Saved entries:
---------------
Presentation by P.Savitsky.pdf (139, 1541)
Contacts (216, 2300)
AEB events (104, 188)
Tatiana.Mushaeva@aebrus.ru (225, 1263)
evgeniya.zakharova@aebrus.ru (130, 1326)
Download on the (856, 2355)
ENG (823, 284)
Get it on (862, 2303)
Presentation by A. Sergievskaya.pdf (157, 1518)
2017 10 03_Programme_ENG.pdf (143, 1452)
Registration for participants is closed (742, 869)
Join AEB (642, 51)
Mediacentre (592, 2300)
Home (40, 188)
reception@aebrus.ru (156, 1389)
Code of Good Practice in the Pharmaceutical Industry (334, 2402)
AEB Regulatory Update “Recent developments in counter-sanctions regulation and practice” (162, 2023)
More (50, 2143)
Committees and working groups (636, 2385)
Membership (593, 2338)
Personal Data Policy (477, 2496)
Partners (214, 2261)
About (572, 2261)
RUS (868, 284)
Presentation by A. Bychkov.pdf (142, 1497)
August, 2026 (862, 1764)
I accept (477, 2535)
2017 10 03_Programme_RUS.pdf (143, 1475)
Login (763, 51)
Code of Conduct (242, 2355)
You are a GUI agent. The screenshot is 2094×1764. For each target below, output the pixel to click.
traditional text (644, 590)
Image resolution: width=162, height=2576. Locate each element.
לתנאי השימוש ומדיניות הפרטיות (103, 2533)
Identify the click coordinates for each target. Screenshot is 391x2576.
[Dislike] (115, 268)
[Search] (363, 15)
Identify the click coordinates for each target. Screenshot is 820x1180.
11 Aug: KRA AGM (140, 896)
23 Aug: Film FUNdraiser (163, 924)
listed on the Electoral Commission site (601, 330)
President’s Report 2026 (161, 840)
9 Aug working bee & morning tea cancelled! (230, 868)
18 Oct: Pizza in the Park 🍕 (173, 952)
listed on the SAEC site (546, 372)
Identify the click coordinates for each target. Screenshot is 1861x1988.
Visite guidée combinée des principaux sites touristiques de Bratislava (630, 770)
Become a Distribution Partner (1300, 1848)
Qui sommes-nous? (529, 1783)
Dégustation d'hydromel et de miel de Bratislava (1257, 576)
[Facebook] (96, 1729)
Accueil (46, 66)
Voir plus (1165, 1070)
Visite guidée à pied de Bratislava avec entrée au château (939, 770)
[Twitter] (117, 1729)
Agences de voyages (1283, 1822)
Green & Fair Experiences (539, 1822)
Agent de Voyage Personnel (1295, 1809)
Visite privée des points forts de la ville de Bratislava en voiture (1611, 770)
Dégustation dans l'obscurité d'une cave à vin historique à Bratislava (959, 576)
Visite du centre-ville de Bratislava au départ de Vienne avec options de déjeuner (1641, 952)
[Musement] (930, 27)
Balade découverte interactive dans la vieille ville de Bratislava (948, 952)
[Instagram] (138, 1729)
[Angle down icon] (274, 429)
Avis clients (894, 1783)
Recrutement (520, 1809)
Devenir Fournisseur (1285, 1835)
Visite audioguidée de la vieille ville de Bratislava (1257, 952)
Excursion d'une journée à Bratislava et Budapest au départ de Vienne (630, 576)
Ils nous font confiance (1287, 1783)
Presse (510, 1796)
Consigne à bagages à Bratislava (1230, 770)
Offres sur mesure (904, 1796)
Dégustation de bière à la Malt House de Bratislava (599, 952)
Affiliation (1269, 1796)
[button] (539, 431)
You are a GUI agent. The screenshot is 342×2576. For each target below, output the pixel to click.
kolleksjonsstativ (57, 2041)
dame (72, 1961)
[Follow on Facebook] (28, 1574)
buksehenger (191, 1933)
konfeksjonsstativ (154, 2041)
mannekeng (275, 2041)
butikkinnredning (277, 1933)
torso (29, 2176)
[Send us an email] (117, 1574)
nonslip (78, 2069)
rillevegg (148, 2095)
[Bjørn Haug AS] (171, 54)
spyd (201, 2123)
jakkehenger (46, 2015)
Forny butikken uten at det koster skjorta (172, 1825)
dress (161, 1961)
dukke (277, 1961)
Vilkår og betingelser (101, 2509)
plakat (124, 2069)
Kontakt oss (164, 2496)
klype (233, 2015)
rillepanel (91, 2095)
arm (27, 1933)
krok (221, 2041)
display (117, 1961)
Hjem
---------------
# YOUR INSTRUCTIONS
Extract every line from the one containing "Visite audioguidée de" to the end of the entries, including both of those lines, exactly as given and with nothing added.

# OUTPUT FOR THIS EXERCISE
Visite audioguidée de la vieille ville de Bratislava (1257, 952)
Excursion d'une journée à Bratislava et Budapest au départ de Vienne (630, 576)
Ils nous font confiance (1287, 1783)
Presse (510, 1796)
Consigne à bagages à Bratislava (1230, 770)
Offres sur mesure (904, 1796)
Dégustation de bière à la Malt House de Bratislava (599, 952)
Affiliation (1269, 1796)
[button] (539, 431)
You are a GUI agent. The screenshot is 342×2576. For each target below, output the pixel to click.
kolleksjonsstativ (57, 2041)
dame (72, 1961)
[Follow on Facebook] (28, 1574)
buksehenger (191, 1933)
konfeksjonsstativ (154, 2041)
mannekeng (275, 2041)
butikkinnredning (277, 1933)
torso (29, 2176)
[Send us an email] (117, 1574)
nonslip (78, 2069)
rillevegg (148, 2095)
[Bjørn Haug AS] (171, 54)
spyd (201, 2123)
jakkehenger (46, 2015)
Forny butikken uten at det koster skjorta (172, 1825)
dress (161, 1961)
dukke (277, 1961)
Vilkår og betingelser (101, 2509)
plakat (124, 2069)
Kontakt oss (164, 2496)
klype (233, 2015)
rillepanel (91, 2095)
arm (27, 1933)
krok (221, 2041)
display (117, 1961)
Hjem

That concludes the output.